» Problem requirements
Show all the lines in the data below that include the word "agent".

[Data shown — start]

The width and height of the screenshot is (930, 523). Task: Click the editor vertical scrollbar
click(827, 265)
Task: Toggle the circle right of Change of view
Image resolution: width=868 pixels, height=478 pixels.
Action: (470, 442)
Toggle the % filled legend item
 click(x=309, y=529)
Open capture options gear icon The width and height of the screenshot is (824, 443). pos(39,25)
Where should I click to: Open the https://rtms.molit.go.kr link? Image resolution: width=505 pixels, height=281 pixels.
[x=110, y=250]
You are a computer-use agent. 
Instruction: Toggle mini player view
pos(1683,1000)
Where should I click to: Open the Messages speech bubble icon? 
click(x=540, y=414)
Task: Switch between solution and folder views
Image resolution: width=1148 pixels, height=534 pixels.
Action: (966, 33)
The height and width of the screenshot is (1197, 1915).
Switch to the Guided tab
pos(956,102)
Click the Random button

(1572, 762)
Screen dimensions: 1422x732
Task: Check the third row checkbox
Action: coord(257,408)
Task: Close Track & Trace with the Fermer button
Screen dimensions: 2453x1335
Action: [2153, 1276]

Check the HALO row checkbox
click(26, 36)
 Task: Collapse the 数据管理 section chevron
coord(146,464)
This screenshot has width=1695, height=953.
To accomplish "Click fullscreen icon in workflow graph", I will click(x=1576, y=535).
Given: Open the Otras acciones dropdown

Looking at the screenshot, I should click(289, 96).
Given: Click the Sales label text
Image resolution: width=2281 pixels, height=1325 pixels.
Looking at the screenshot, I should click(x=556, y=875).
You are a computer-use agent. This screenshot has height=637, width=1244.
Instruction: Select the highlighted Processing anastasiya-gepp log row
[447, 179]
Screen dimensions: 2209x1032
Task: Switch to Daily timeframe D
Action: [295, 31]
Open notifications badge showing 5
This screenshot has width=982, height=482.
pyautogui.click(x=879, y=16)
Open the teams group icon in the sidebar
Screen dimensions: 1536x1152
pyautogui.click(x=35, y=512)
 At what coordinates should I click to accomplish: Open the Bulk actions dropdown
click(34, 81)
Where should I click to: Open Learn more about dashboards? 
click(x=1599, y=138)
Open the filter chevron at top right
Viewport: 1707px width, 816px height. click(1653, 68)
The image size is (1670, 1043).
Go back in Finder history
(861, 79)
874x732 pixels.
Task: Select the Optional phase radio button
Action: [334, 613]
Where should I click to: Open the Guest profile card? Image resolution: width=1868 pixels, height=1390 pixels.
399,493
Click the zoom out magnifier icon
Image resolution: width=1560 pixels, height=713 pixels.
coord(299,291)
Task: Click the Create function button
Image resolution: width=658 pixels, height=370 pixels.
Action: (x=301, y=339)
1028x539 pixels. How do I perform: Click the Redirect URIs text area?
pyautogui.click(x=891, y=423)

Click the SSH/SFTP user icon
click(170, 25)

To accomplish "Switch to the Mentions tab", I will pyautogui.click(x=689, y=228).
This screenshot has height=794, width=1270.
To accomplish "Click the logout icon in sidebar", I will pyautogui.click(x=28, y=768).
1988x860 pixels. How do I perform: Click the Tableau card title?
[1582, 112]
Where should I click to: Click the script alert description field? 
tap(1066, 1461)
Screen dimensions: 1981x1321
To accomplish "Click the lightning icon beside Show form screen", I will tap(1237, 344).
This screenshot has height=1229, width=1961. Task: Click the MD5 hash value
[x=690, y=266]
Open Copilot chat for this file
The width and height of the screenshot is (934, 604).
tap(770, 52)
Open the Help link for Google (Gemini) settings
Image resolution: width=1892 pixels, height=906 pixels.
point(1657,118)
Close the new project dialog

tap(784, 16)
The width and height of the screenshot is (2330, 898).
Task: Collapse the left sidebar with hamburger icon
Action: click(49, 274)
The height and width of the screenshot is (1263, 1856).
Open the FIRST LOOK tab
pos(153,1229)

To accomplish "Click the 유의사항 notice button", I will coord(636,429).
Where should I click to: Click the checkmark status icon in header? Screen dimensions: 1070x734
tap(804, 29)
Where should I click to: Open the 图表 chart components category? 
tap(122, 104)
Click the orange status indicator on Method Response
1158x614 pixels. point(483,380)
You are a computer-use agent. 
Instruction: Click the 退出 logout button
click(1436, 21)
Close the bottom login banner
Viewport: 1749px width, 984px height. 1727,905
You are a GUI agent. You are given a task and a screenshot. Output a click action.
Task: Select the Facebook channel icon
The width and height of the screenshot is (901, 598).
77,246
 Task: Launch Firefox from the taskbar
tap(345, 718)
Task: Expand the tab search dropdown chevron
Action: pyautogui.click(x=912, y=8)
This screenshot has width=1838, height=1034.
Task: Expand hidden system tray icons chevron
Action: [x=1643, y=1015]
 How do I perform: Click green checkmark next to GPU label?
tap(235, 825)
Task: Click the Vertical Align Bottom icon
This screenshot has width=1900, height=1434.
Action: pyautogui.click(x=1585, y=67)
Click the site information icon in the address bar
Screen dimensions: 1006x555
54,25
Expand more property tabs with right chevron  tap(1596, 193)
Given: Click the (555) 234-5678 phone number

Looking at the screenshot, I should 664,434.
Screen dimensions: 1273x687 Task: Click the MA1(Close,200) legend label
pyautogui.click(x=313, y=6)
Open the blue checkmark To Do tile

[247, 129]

[Data shown — finish]

» Written response
You are a computer-use agent. 
You are a computer-use agent. This screenshot has height=637, width=1244.
You are a computer-use agent. 
You are a GUI agent. You are given a task and a screenshot. Output a click action.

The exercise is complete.